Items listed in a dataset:
··········

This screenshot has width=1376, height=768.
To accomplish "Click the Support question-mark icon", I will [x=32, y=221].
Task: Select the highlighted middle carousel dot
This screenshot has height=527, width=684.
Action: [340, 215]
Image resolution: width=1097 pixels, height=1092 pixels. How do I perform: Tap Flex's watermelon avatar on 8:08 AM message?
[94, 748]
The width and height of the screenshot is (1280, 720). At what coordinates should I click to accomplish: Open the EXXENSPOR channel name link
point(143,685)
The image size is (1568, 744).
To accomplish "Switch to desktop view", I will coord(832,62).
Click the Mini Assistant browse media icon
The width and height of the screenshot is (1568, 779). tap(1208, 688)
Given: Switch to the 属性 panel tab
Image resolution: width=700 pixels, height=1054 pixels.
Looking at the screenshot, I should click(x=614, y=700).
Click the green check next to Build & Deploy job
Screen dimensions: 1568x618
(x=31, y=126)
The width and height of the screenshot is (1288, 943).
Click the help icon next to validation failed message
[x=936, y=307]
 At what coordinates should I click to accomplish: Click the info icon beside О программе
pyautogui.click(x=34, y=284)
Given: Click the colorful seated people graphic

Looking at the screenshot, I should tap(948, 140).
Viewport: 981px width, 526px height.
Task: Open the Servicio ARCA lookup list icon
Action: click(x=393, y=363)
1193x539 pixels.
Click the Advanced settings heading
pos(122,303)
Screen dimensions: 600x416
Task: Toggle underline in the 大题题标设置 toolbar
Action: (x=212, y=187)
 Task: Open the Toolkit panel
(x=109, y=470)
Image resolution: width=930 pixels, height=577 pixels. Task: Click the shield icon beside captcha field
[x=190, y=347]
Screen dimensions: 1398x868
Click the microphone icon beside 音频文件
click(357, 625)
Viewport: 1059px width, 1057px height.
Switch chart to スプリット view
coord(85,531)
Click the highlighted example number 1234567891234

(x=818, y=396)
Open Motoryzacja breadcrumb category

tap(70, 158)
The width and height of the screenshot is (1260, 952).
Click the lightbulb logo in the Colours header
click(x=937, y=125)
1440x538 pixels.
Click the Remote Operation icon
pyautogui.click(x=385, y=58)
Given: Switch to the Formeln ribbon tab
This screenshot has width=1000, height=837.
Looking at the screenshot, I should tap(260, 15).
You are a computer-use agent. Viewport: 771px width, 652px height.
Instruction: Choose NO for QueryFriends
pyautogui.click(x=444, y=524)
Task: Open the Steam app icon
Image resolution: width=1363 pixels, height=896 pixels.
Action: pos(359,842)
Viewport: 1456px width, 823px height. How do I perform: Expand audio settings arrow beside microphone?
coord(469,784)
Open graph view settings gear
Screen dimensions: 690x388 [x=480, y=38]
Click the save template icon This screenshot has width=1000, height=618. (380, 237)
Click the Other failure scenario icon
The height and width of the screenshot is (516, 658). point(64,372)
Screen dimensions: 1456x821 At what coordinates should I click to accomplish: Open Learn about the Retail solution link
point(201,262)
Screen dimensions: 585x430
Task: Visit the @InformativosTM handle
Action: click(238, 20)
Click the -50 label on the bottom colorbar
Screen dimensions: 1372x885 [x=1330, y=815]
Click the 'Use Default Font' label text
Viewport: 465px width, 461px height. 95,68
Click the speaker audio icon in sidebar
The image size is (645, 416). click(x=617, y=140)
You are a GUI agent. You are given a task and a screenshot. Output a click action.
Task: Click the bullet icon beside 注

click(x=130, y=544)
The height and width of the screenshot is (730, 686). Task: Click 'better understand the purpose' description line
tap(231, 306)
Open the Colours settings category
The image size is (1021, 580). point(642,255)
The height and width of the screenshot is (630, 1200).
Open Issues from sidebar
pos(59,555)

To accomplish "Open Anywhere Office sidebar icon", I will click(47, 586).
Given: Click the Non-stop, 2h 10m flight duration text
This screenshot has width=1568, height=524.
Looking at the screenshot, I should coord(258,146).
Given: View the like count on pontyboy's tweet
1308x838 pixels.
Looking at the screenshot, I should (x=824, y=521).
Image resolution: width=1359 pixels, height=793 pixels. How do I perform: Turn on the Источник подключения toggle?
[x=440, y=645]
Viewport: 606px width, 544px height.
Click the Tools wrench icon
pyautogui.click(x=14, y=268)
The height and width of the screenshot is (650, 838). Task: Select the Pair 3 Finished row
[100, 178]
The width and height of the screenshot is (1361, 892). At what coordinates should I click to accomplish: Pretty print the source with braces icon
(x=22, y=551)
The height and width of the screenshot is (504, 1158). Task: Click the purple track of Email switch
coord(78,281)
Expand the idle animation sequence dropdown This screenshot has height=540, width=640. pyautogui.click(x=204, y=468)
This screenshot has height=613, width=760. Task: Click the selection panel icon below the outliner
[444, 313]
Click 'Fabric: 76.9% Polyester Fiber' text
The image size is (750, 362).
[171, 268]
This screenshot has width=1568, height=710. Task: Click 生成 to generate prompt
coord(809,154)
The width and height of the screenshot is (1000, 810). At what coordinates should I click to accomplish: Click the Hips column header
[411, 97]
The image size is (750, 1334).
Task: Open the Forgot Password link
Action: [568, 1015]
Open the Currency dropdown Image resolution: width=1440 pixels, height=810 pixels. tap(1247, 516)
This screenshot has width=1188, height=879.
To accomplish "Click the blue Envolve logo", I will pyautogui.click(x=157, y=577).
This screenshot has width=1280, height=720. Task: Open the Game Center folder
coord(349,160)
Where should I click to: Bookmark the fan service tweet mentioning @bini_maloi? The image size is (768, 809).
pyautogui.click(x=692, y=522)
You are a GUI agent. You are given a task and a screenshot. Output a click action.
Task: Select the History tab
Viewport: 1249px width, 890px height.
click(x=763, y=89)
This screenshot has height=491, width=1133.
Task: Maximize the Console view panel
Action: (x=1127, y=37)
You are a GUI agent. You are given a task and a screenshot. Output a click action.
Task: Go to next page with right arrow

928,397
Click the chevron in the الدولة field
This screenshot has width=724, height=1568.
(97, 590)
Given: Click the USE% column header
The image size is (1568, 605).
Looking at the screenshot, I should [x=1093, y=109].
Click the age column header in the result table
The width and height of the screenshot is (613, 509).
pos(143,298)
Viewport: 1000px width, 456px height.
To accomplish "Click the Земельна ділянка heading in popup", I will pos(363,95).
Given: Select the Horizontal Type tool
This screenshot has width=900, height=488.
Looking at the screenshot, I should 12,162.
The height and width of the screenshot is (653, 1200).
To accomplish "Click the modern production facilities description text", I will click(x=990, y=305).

··········

* Exercise *
Copy out every line of the data above with no changes.

* Response for this exercise *
This screenshot has width=1376, height=768.
To accomplish "Click the Support question-mark icon", I will [x=32, y=221].
Task: Select the highlighted middle carousel dot
This screenshot has height=527, width=684.
Action: [340, 215]
Image resolution: width=1097 pixels, height=1092 pixels. How do I perform: Tap Flex's watermelon avatar on 8:08 AM message?
[94, 748]
The width and height of the screenshot is (1280, 720). At what coordinates should I click to accomplish: Open the EXXENSPOR channel name link
point(143,685)
The image size is (1568, 744).
To accomplish "Switch to desktop view", I will coord(832,62).
Click the Mini Assistant browse media icon
The width and height of the screenshot is (1568, 779). tap(1208, 688)
Given: Switch to the 属性 panel tab
Image resolution: width=700 pixels, height=1054 pixels.
Looking at the screenshot, I should click(x=614, y=700).
Click the green check next to Build & Deploy job
Screen dimensions: 1568x618
(x=31, y=126)
The width and height of the screenshot is (1288, 943).
Click the help icon next to validation failed message
[x=936, y=307]
 At what coordinates should I click to accomplish: Click the info icon beside О программе
pyautogui.click(x=34, y=284)
Given: Click the colorful seated people graphic

Looking at the screenshot, I should tap(948, 140).
Viewport: 981px width, 526px height.
Task: Open the Servicio ARCA lookup list icon
Action: click(x=393, y=363)
1193x539 pixels.
Click the Advanced settings heading
pos(122,303)
Screen dimensions: 600x416
Task: Toggle underline in the 大题题标设置 toolbar
Action: (x=212, y=187)
 Task: Open the Toolkit panel
(x=109, y=470)
Image resolution: width=930 pixels, height=577 pixels. Task: Click the shield icon beside captcha field
[x=190, y=347]
Screen dimensions: 1398x868
Click the microphone icon beside 音频文件
click(357, 625)
Viewport: 1059px width, 1057px height.
Switch chart to スプリット view
coord(85,531)
Click the highlighted example number 1234567891234

(x=818, y=396)
Open Motoryzacja breadcrumb category

tap(70, 158)
The width and height of the screenshot is (1260, 952).
Click the lightbulb logo in the Colours header
click(x=937, y=125)
1440x538 pixels.
Click the Remote Operation icon
pyautogui.click(x=385, y=58)
Given: Switch to the Formeln ribbon tab
This screenshot has width=1000, height=837.
Looking at the screenshot, I should tap(260, 15).
You are a computer-use agent. Viewport: 771px width, 652px height.
Instruction: Choose NO for QueryFriends
pyautogui.click(x=444, y=524)
Task: Open the Steam app icon
Image resolution: width=1363 pixels, height=896 pixels.
Action: pos(359,842)
Viewport: 1456px width, 823px height. How do I perform: Expand audio settings arrow beside microphone?
coord(469,784)
Open graph view settings gear
Screen dimensions: 690x388 [x=480, y=38]
Click the save template icon This screenshot has width=1000, height=618. (380, 237)
Click the Other failure scenario icon
The height and width of the screenshot is (516, 658). point(64,372)
Screen dimensions: 1456x821 At what coordinates should I click to accomplish: Open Learn about the Retail solution link
point(201,262)
Screen dimensions: 585x430
Task: Visit the @InformativosTM handle
Action: click(238, 20)
Click the -50 label on the bottom colorbar
Screen dimensions: 1372x885 [x=1330, y=815]
Click the 'Use Default Font' label text
Viewport: 465px width, 461px height. 95,68
Click the speaker audio icon in sidebar
The image size is (645, 416). click(x=617, y=140)
You are a GUI agent. You are given a task and a screenshot. Output a click action.
Task: Click the bullet icon beside 注

click(x=130, y=544)
The height and width of the screenshot is (730, 686). Task: Click 'better understand the purpose' description line
tap(231, 306)
Open the Colours settings category
The image size is (1021, 580). point(642,255)
The height and width of the screenshot is (630, 1200).
Open Issues from sidebar
pos(59,555)

To accomplish "Open Anywhere Office sidebar icon", I will click(47, 586).
Given: Click the Non-stop, 2h 10m flight duration text
This screenshot has width=1568, height=524.
Looking at the screenshot, I should coord(258,146).
Given: View the like count on pontyboy's tweet
1308x838 pixels.
Looking at the screenshot, I should (x=824, y=521).
Image resolution: width=1359 pixels, height=793 pixels. How do I perform: Turn on the Источник подключения toggle?
[x=440, y=645]
Viewport: 606px width, 544px height.
Click the Tools wrench icon
pyautogui.click(x=14, y=268)
The height and width of the screenshot is (650, 838). Task: Select the Pair 3 Finished row
[100, 178]
The width and height of the screenshot is (1361, 892). At what coordinates should I click to accomplish: Pretty print the source with braces icon
(x=22, y=551)
The height and width of the screenshot is (504, 1158). Task: Click the purple track of Email switch
coord(78,281)
Expand the idle animation sequence dropdown This screenshot has height=540, width=640. pyautogui.click(x=204, y=468)
This screenshot has height=613, width=760. Task: Click the selection panel icon below the outliner
[444, 313]
Click 'Fabric: 76.9% Polyester Fiber' text
The image size is (750, 362).
[171, 268]
This screenshot has width=1568, height=710. Task: Click 生成 to generate prompt
coord(809,154)
The width and height of the screenshot is (1000, 810). At what coordinates should I click to accomplish: Click the Hips column header
[411, 97]
The image size is (750, 1334).
Task: Open the Forgot Password link
Action: [568, 1015]
Open the Currency dropdown Image resolution: width=1440 pixels, height=810 pixels. tap(1247, 516)
This screenshot has width=1188, height=879.
To accomplish "Click the blue Envolve logo", I will pyautogui.click(x=157, y=577).
This screenshot has width=1280, height=720. Task: Open the Game Center folder
coord(349,160)
Where should I click to: Bookmark the fan service tweet mentioning @bini_maloi? The image size is (768, 809).
pyautogui.click(x=692, y=522)
You are a GUI agent. You are given a task and a screenshot. Output a click action.
Task: Select the History tab
Viewport: 1249px width, 890px height.
click(x=763, y=89)
This screenshot has height=491, width=1133.
Task: Maximize the Console view panel
Action: (x=1127, y=37)
You are a GUI agent. You are given a task and a screenshot. Output a click action.
Task: Go to next page with right arrow

928,397
Click the chevron in the الدولة field
This screenshot has width=724, height=1568.
(97, 590)
Given: Click the USE% column header
The image size is (1568, 605).
Looking at the screenshot, I should [x=1093, y=109].
Click the age column header in the result table
The width and height of the screenshot is (613, 509).
pos(143,298)
Viewport: 1000px width, 456px height.
To accomplish "Click the Земельна ділянка heading in popup", I will pos(363,95).
Given: Select the Horizontal Type tool
This screenshot has width=900, height=488.
Looking at the screenshot, I should 12,162.
The height and width of the screenshot is (653, 1200).
To accomplish "Click the modern production facilities description text", I will click(x=990, y=305).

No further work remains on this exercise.